§ DATA FOR THIS TASK
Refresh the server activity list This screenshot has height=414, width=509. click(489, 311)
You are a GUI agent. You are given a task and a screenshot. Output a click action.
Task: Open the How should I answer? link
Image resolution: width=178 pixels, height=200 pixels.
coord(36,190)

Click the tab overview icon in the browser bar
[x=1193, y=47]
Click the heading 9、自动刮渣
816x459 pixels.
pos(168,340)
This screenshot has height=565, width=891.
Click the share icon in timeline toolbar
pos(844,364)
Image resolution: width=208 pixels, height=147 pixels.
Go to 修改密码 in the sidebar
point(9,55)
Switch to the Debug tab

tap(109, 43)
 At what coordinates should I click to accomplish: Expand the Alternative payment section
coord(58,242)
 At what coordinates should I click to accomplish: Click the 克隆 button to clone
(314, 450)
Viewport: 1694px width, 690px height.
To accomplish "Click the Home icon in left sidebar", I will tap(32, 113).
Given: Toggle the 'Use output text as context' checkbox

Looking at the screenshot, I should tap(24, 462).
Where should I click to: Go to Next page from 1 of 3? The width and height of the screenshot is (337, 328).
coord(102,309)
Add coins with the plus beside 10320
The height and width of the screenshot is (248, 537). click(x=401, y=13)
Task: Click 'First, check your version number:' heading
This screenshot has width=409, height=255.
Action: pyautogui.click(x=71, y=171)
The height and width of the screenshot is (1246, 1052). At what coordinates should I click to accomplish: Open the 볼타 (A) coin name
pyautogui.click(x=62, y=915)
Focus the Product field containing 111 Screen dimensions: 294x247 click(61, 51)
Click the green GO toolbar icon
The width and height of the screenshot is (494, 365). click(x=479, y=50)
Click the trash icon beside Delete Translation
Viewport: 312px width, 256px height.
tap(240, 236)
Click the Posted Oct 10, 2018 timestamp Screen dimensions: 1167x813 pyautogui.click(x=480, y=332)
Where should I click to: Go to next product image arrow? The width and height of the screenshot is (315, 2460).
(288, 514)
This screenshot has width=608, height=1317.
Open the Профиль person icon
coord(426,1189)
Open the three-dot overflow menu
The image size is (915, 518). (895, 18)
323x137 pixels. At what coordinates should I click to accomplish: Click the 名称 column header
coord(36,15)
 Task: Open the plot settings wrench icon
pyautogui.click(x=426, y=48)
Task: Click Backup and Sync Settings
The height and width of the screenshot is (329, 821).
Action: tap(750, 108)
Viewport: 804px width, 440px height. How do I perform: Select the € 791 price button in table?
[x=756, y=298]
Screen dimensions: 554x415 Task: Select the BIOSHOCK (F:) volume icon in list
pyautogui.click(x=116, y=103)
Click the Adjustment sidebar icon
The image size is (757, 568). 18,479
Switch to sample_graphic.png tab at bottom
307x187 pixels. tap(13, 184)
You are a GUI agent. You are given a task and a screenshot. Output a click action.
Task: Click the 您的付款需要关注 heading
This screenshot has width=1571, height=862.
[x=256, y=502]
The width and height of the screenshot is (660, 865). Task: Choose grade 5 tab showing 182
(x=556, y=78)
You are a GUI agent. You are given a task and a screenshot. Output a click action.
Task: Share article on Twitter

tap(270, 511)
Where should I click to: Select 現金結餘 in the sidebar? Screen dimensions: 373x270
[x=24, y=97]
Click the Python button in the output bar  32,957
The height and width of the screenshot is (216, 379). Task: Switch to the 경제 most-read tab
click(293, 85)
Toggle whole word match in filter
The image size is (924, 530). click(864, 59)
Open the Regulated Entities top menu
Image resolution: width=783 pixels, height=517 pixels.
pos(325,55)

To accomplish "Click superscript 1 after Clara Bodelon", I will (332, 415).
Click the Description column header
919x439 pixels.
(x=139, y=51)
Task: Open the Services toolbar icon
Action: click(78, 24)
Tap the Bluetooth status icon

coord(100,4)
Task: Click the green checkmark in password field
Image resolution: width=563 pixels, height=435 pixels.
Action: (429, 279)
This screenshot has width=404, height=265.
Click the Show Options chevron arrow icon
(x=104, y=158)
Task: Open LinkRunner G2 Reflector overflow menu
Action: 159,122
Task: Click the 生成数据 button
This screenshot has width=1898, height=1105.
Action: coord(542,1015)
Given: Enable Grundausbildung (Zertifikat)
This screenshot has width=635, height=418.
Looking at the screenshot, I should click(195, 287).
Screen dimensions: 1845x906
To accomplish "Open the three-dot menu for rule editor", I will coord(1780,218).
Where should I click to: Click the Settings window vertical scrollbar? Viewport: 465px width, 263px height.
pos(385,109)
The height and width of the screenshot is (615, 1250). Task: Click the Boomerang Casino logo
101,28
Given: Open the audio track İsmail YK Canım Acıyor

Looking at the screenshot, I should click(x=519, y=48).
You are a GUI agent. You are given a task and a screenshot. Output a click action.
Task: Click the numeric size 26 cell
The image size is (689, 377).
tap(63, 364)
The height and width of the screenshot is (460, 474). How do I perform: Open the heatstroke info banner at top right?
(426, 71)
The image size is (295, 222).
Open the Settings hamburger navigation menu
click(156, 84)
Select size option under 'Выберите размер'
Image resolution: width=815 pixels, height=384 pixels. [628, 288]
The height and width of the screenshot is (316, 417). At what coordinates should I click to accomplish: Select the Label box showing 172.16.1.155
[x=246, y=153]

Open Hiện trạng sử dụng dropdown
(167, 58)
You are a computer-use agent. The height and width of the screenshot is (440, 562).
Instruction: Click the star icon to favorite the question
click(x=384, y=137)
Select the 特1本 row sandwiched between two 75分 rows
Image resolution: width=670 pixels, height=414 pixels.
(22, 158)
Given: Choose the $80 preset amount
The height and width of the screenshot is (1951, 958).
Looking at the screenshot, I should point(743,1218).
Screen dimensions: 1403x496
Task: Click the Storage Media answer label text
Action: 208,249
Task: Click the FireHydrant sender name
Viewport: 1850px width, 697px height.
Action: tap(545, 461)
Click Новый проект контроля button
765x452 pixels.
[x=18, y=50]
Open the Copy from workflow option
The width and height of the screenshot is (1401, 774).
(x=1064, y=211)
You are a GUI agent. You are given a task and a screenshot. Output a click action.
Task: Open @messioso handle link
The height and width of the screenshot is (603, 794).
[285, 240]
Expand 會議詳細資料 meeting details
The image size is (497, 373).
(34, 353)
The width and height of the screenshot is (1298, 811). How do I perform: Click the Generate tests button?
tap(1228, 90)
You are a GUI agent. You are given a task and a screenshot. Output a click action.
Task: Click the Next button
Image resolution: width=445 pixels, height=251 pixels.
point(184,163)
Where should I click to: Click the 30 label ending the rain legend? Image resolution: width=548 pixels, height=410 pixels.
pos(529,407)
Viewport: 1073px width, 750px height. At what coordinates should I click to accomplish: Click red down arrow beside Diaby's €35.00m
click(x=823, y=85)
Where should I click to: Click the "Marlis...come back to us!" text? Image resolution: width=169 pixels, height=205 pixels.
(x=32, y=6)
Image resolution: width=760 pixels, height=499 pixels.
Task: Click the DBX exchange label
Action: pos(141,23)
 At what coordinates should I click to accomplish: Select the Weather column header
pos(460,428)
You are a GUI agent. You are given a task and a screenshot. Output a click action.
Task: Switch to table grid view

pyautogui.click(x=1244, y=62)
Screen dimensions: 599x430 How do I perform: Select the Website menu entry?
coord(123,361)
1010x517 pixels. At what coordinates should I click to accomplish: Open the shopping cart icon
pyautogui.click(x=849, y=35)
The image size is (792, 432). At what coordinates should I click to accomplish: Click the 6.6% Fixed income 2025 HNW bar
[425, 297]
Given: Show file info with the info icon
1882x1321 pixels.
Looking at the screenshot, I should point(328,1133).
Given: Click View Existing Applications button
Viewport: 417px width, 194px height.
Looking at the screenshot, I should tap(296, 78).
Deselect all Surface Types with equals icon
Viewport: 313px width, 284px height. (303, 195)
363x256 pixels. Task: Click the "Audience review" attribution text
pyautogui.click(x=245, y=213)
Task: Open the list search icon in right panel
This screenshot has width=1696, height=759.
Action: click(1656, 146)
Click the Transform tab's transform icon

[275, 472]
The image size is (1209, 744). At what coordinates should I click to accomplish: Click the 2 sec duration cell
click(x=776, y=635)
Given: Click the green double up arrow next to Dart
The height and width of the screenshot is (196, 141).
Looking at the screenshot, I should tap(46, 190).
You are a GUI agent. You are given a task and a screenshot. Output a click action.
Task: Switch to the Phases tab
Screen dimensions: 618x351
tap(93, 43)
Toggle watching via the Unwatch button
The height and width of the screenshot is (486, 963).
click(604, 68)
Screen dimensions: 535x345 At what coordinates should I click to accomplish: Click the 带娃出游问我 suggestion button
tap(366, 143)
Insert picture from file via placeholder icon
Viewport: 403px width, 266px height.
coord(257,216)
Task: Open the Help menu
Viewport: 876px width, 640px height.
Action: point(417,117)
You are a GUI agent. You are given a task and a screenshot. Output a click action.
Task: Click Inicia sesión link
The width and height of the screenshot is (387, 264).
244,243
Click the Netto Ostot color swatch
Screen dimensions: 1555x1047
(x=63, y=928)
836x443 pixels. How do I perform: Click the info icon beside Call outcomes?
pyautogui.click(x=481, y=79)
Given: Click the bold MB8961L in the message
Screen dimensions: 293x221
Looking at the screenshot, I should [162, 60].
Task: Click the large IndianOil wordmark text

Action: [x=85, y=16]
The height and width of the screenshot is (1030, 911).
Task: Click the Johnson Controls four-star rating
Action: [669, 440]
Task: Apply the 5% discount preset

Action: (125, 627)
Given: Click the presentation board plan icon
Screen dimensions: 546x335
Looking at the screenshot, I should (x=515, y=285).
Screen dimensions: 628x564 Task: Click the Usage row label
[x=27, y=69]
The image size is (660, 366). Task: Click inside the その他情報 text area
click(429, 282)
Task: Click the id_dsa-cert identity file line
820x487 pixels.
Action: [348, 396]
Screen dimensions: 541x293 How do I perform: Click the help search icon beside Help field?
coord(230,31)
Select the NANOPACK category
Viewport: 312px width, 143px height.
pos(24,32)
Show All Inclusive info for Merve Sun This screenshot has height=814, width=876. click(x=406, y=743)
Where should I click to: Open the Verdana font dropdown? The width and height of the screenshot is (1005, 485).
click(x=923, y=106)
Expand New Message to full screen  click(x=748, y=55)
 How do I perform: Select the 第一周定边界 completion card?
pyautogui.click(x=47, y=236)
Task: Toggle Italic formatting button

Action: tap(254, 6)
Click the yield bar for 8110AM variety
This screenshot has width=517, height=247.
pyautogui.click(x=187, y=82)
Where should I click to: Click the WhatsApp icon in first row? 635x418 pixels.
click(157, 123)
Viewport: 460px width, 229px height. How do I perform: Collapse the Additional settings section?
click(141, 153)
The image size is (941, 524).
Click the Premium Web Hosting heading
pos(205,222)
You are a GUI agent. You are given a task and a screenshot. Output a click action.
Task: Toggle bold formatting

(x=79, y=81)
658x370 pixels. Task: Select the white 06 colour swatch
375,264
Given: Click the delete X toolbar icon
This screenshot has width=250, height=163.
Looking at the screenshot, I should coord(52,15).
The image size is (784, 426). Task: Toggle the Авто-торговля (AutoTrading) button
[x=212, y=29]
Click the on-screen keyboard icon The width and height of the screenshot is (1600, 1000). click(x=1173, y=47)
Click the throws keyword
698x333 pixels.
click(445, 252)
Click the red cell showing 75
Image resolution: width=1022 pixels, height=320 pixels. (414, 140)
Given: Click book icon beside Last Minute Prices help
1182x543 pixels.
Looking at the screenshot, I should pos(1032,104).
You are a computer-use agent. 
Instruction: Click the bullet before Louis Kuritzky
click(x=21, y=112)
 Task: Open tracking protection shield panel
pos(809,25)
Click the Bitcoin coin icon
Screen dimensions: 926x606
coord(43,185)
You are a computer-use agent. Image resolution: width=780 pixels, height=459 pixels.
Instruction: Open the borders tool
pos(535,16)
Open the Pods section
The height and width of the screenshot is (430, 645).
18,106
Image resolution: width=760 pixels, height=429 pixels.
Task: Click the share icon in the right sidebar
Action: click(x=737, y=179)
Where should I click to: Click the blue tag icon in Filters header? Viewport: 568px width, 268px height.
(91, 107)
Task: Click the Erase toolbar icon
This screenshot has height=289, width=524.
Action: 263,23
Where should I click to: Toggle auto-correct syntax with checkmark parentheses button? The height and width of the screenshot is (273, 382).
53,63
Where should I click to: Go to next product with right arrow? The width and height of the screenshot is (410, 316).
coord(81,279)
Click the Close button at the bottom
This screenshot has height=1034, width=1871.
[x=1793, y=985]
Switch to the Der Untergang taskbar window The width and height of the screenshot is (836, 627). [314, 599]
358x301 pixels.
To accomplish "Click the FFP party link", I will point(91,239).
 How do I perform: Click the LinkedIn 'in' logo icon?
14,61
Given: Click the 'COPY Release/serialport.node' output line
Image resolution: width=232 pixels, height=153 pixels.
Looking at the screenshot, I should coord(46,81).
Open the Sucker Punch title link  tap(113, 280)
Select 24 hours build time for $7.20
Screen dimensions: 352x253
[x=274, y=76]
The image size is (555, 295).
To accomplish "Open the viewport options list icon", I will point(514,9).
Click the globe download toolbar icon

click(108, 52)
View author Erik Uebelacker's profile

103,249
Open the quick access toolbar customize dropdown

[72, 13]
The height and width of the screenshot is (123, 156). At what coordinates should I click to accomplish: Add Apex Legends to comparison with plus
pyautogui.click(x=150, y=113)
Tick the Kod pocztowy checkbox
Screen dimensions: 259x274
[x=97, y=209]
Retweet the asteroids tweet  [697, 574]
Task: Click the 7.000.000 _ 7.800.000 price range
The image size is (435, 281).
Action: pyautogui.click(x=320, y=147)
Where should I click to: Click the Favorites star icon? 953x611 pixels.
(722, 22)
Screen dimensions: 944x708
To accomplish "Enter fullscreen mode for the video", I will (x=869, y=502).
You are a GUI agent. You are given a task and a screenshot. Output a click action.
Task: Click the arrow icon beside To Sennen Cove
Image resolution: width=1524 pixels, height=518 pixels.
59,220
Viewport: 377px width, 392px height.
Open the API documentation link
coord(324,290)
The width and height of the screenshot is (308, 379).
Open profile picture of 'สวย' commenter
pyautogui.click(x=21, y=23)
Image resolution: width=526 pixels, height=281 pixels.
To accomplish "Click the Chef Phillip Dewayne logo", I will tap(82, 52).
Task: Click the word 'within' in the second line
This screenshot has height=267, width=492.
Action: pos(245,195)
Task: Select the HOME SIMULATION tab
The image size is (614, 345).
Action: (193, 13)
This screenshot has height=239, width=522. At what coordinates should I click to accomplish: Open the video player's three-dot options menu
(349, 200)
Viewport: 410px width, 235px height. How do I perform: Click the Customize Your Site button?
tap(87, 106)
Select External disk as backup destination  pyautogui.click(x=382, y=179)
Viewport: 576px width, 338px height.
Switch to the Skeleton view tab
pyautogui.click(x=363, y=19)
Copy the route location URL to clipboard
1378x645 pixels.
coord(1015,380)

§ EXERCISE
Take the listing above and repeat exactly the lines from the one containing "Screen dimensions: 259x274" through the one containing "Task: Click the word", both included.

§ RESPONSE AREA
Screen dimensions: 259x274
[x=97, y=209]
Retweet the asteroids tweet  [697, 574]
Task: Click the 7.000.000 _ 7.800.000 price range
The image size is (435, 281).
Action: pyautogui.click(x=320, y=147)
Where should I click to: Click the Favorites star icon? 953x611 pixels.
(722, 22)
Screen dimensions: 944x708
To accomplish "Enter fullscreen mode for the video", I will (x=869, y=502).
You are a GUI agent. You are given a task and a screenshot. Output a click action.
Task: Click the arrow icon beside To Sennen Cove
Image resolution: width=1524 pixels, height=518 pixels.
59,220
Viewport: 377px width, 392px height.
Open the API documentation link
coord(324,290)
The width and height of the screenshot is (308, 379).
Open profile picture of 'สวย' commenter
pyautogui.click(x=21, y=23)
Image resolution: width=526 pixels, height=281 pixels.
To accomplish "Click the Chef Phillip Dewayne logo", I will tap(82, 52).
Task: Click the word 'within' in the second line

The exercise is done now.